Sus amigas llegan y se suman a la conversación. La conclusión es que los catalanes "son diferentes" y que, desde el gobierno central, se los trata injustamente. Una de las voces matiza. "No es con la gente de Madrid, es con el gobierno. La gente de Mariano Rajoy quiere dividirnos. El problema es con el gobierno, no con los madrileños." En medio de la euforia, el intento de no salirse de tono desemboca, sin embargo, en la necesidad de ruptura.

"Es algo que hace años se viene reclamando y toca a esta generación llevarlo a cabo", concluye el corrillo. El camino, desde su perspectiva, parece fácil. La agenda es "avanzar" hacia la independencia. Un objetivo que se perfila como una panacea.

Pero, ¿qué pasará con la Unión Europea? Si Cataluña se independiza, no puede seguir en el bloque. ¿Qué harían en ese caso?, pregunta LA NACION. La cuestión no parece estar hoy en agenda ni en el centro de preocupaciones. "Una cosa es querer la independencia. Otra, salir de Europa. Nadie quiere dejar Europa. Al final, la gente, hablando, se entiende", sostiene Marta, que va a la manifestación cerca de la escuela Salarich. "Tenemos que proteger los centros de votación", dice. Va con sus amigas y lleva lo que considera lo más importante: una bandera catalana.
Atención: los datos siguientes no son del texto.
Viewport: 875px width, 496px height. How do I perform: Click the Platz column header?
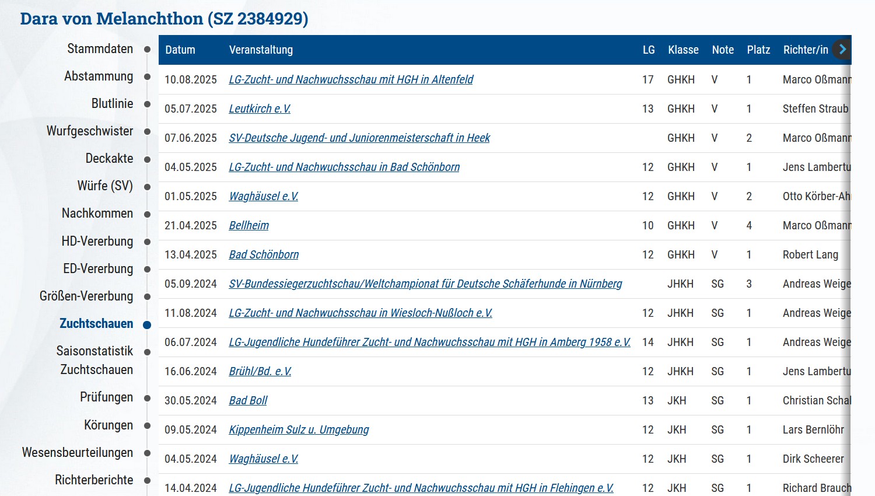[758, 50]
Los carteles llaman a la "hora patriótica". El "1° de octubre", mañana, es señalado en los almanaques de los bares que rodean la plaza central como una fiesta de guardar. Uno a uno, se le han ido tachando los días previos como los escalones de un camino en su tramo final. El principio de algo que no tiene forma clara, pero que, desde esta geografía profunda, al menos, tiene embriagante sabor de gloria.